Work to complete ::
Every line from the one bearing "How do I perform: Click" through the last line of the records below is to be output exactly, and no other line; leave out the pictures.

(Stored items)
-- Opening Marker --

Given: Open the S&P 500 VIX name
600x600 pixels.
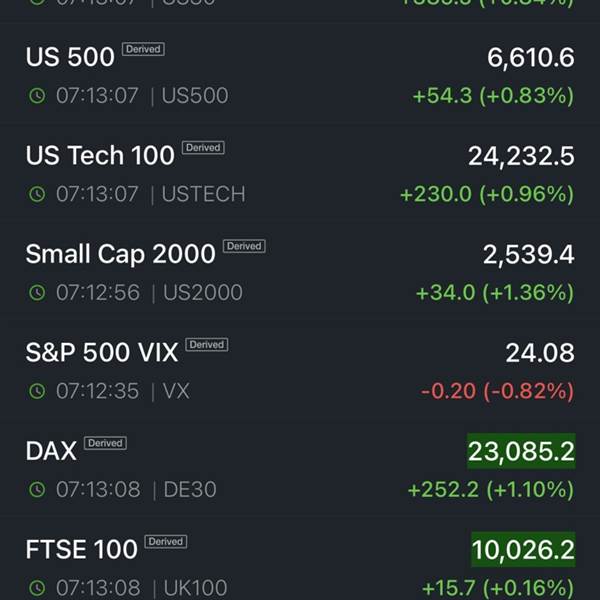Looking at the screenshot, I should click(102, 353).
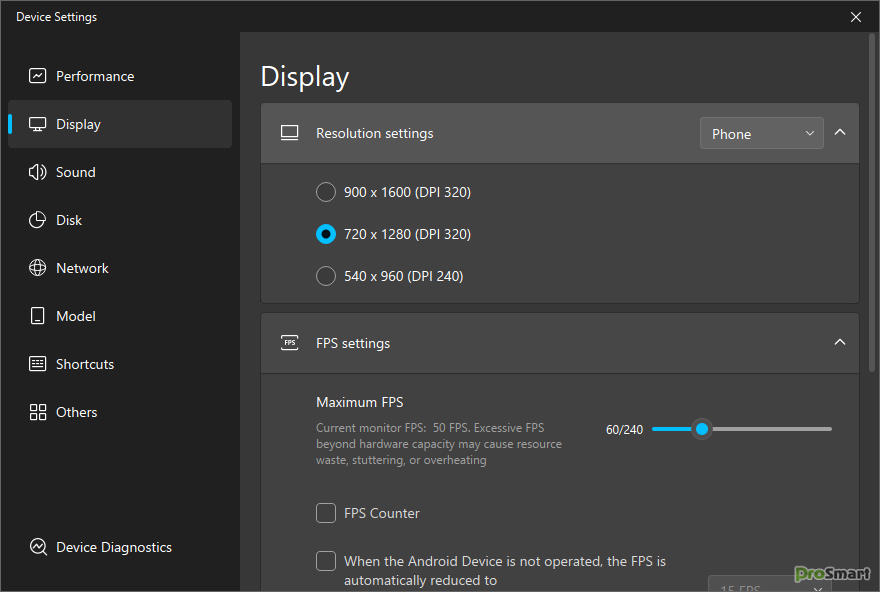
Task: Click the Network globe icon
Action: 38,268
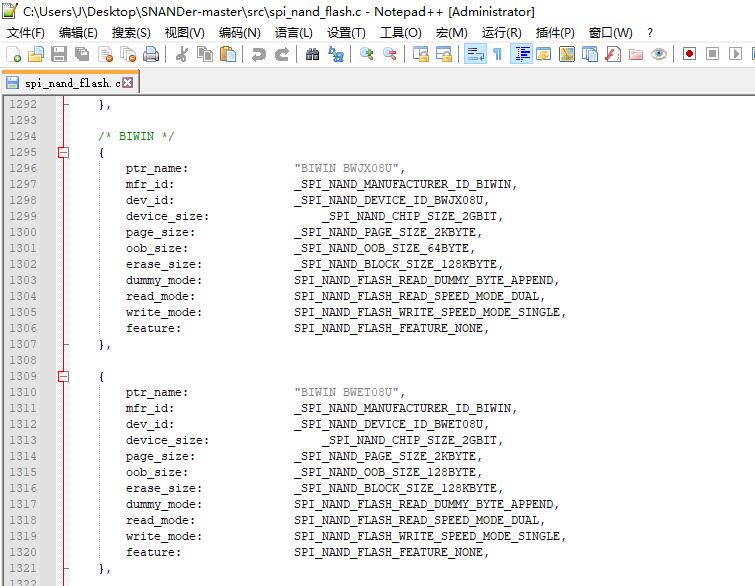Viewport: 755px width, 586px height.
Task: Open the 语言(L) language menu
Action: 293,32
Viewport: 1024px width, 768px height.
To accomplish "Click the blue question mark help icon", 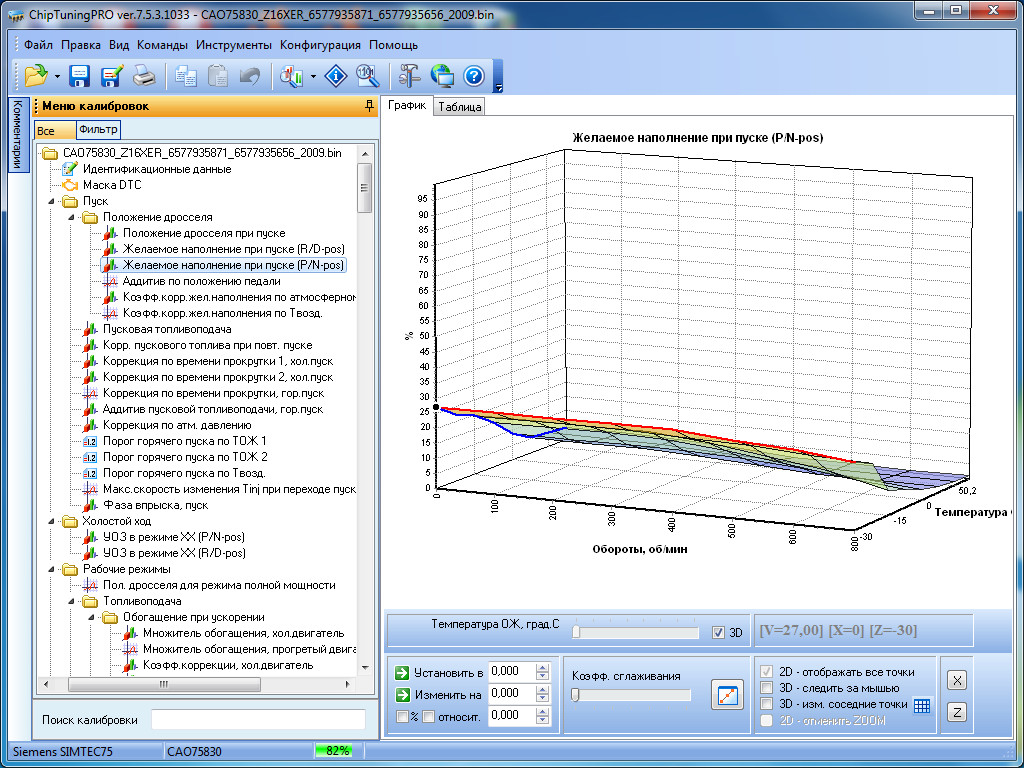I will (x=474, y=76).
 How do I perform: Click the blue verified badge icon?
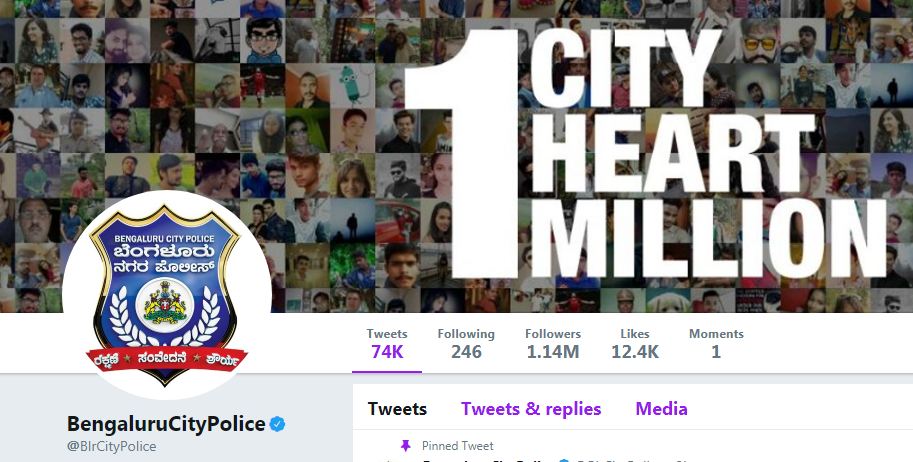point(277,424)
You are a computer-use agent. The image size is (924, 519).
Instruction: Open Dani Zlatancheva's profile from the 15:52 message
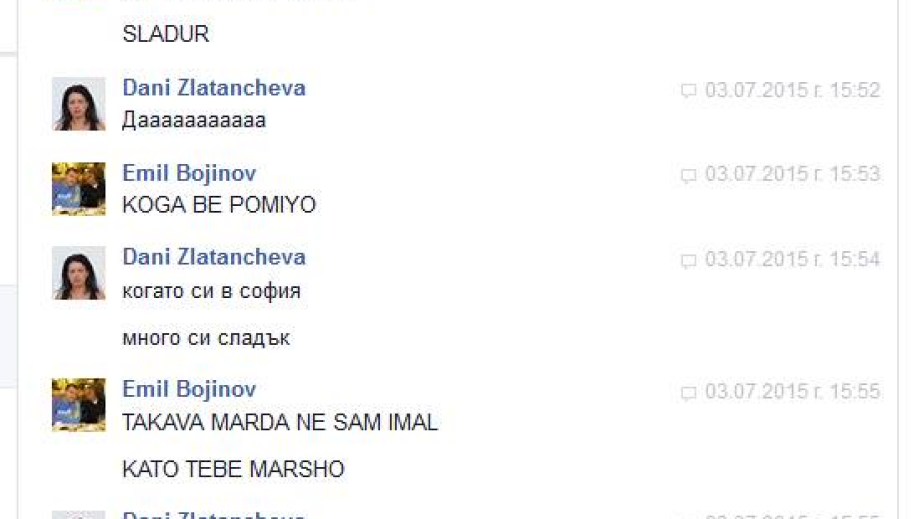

-- Closing Marker --

Your response ::
 How do I perform: Click the blue verified badge icon?
point(277,424)
You are a computer-use agent. The image size is (924, 519).
Instruction: Open Dani Zlatancheva's profile from the 15:52 message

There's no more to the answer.